Exercise goal >>
Turn the records below into a two-column CSV with the headers input and output, one row per record. Put each field in double quotes and replace any line breaks with spaces.

Material provided >>
*****
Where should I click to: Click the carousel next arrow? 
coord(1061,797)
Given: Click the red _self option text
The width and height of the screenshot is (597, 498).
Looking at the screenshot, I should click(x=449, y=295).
*****
The answer >>
input,output
"Where should I click to: Click the carousel next arrow?","coord(1061,797)"
"Given: Click the red _self option text The width and height of the screenshot is (597, 498).","Looking at the screenshot, I should click(x=449, y=295)."